### Text segment
============

Examine a discrete oscillator circuit today and you’ll likely find an operational amplifier with components in a feedback loop that cause the oscillation. In many cases, oscillators implemented with op amps are updated versions of designs that formerly used odd-ball components such as neon bulbs and delay lines to get the required phase shift needed for oscillation. It is interesting to review some of the more widely used old-style oscillators as a way to grasp the fundamentals of oscillator circuits.
The first oscillator in the odd-ball component category is the Wien bridge oscillator. It originally contained a small incandescent bulb which served as a small electrical resistance. Larned Meacham disclosed the bridge oscillator circuit in 1938 which included a quartz crystal and a lamp in a Wheatstone bridge. The frequency determining components are in the negative feed back branch of the bridge. The gain-controlling elements are in the positive feed back branch. The crystal operates in series resonance and minimizes the negative feedback at resonance. At frequencies below resonance, the crystal is capacitive and the gain of the negative feedback branch has a negative phase shift. At frequencies above resonance, the crystal is inductive and the gain of the negative feedback branch has a positive phase shift. The phase shift goes through zero at the resonant frequency.
The point of the lamp is to serve as a way of reducing gain as the lamp heats up. As the lamp heats up, it reduces the positive feedback. When first powered up, the lamp is cold and has a low resistance. This makes the circuit gain greater than one and helps kick-start the oscillator. As the lamp warms with bigger amplitudes, its resistance rises. This reduces the gain of the circuit and stabilizes the oscillator amplitude.
The lamp exhibits a fair degree of thermal lag. That means its resistance doesn’t change much above audio frequencies, limiting the range of its use. And below about 10 Hz, there is a noticeable distortion on the top of the oscillation waveform compared to the bottom because the bottom of the waveform generates less heat; at low frequencies the bulb cools more compared to the top of the waveform where it generates more heat.
That brings us to relaxation oscillators, which produce non-sinusoidal waveforms such as sawtooth, triangle and square waveforms. One type of relaxation oscillator is the Pearson-Anson oscillator which incorporates a neon bulb connected across a capacitor. The bulb has nonlinear current-voltage characteristics that allow it to function as a switching device. To understand its operation one must first understand the properties of a neon bulb that make it a candidate for use in oscillator circuits.

============

### Collected material
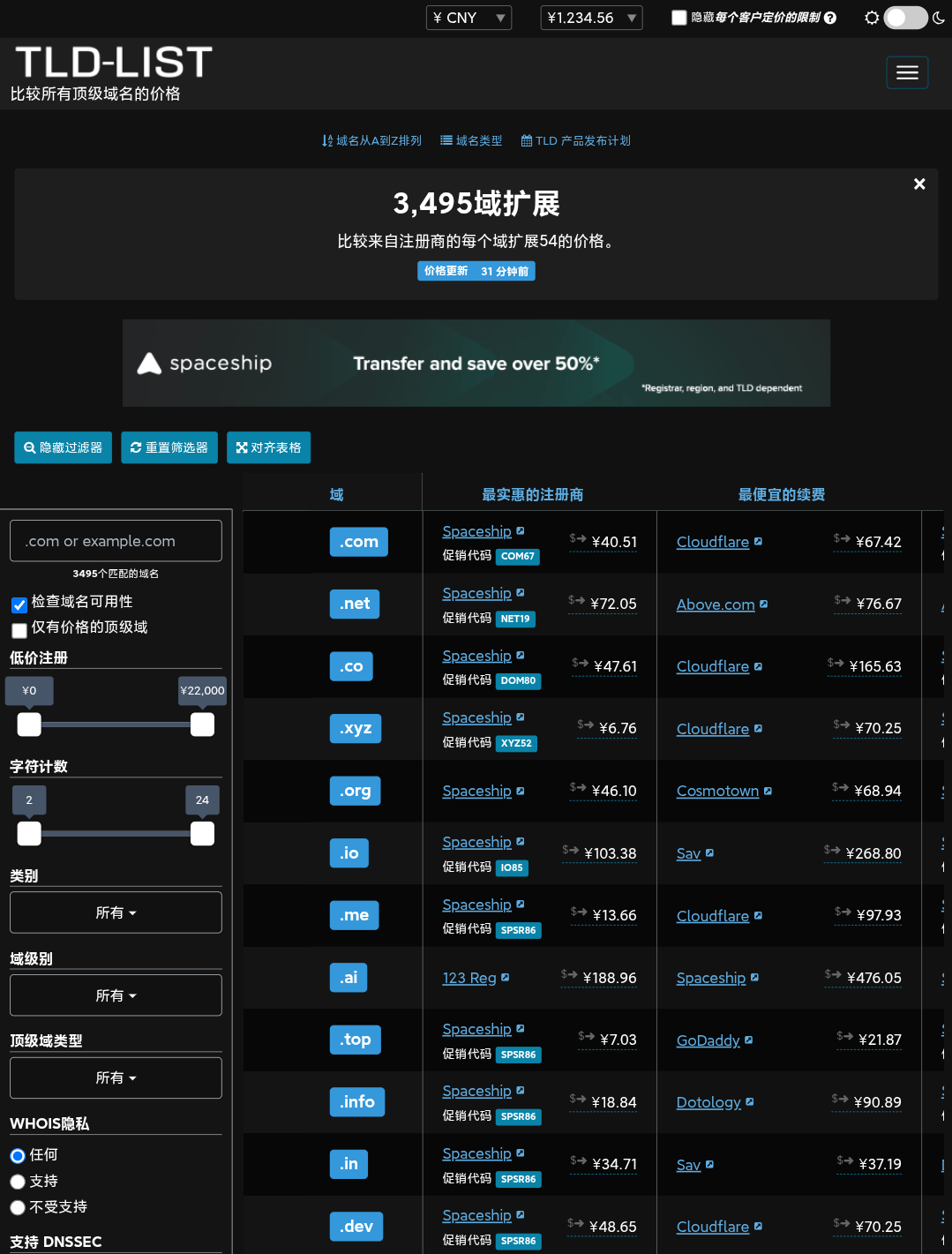Click the list icon next to 域名类型
Image resolution: width=952 pixels, height=1254 pixels.
(x=446, y=140)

============

### Task instructions
Quote the oscillator passage word for word from "That brings us" to "in oscillator circuits.". The listing has no connection to the oscillator passage.

### Answer to the task
That brings us to relaxation oscillators, which produce non-sinusoidal waveforms such as sawtooth, triangle and square waveforms. One type of relaxation oscillator is the Pearson-Anson oscillator which incorporates a neon bulb connected across a capacitor. The bulb has nonlinear current-voltage characteristics that allow it to function as a switching device. To understand its operation one must first understand the properties of a neon bulb that make it a candidate for use in oscillator circuits.